Monday, July 17, 2017

NIC hears ex-bankers’ N9.2bn suit against NDIC, others Dec. 13


The Lagos division of the National Industrial Court has adjourned till December 13, 2017 for hearing in a suit filed by ex-bankers, who were disengaged following the 2006 banking sector restructure.

The former bank workers, numbering 847, are among thousands who lost their jobs in 2006 when the Central Bank of Nigeria (CBN) revoked the operational licences of 13 commercial banks for failing to attain the N25bn capitalisation threshold then introduced and enforced by the apex bank.

The ex-bankers are seeking to recover their terminal benefits, which they put at N9,166,424,276, from four commercial banks, which acquired the eight banks for which they were working prior to the 2006 capitalisation. 

The eight banks they were working for but whose lincences were revoked in 2006 are All States Trust Bank, Hallmark Bank, Gulf Bank Plc, Liberty Bank, Metropolitan Bank, Trade Bank, Assurance Bank and Eagle Bank.

Joined as defendants in their suit marked NIC/LA/603/2016 before Justice Benedict Kanyip are the Nigeria Deposit Insurance Corporation (NDIC), CBN, and four banks – Ecobank Nigeria Limited, United Bank for Africa Plc, Skye Bank Plc and Zenith Bank Plc – which acquired the eight banks for which the claimants were working.

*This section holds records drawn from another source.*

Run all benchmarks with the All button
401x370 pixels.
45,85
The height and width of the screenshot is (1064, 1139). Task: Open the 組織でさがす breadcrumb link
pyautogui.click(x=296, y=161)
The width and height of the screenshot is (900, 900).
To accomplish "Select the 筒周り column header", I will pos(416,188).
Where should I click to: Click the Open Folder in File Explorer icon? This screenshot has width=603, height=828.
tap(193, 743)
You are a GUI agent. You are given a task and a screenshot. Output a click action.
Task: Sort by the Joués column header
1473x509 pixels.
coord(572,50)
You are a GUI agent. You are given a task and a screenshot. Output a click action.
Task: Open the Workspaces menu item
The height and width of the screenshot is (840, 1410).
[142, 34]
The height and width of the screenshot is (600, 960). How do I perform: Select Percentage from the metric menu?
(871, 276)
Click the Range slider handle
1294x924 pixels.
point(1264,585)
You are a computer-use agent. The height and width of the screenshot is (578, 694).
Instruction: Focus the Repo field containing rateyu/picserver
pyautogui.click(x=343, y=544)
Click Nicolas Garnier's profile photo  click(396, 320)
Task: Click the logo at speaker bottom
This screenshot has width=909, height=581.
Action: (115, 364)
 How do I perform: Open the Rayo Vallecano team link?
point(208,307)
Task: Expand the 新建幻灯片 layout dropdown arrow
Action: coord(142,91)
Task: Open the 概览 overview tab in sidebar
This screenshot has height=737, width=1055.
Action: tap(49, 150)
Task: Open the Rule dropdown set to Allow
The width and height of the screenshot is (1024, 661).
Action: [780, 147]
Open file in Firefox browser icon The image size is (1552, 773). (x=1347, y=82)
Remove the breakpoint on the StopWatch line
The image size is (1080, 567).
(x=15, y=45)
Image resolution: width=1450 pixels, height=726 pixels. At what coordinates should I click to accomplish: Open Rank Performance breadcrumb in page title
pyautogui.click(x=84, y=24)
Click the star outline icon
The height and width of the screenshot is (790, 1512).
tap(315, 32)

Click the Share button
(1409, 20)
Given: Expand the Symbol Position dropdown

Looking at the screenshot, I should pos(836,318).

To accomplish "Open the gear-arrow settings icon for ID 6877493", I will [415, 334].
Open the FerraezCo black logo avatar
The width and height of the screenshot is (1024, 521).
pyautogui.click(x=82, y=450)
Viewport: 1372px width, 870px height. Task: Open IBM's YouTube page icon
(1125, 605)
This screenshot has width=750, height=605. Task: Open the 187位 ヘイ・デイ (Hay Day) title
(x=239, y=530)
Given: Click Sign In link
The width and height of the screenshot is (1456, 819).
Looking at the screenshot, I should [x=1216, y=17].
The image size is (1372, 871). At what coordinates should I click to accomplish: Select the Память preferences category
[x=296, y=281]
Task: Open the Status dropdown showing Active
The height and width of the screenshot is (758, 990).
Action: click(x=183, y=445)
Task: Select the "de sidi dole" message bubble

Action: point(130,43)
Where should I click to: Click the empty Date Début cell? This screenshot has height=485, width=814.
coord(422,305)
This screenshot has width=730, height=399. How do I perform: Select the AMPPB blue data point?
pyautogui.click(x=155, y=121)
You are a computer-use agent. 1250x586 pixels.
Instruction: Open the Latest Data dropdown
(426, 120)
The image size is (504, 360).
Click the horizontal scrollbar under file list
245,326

The ex-bank workers are urging the court to declare that the NDIC and the CBN acted contrary to the law and prejudiced their interests while entering into agreements with Ecobank, UBA, Skye Bank and Zenith Bank, to sell the assets of their former employers.

The claimants, through their lawyer, Dotun Onafowope, are contending that it was unlawful and wrong for the NDIC and the CBN to sell the assets of the eight banks without also transferring the liability of paying the terminal benefits of the disengaged bank workers to Ecobank, UBA, Skye Bank and Zenith Bank.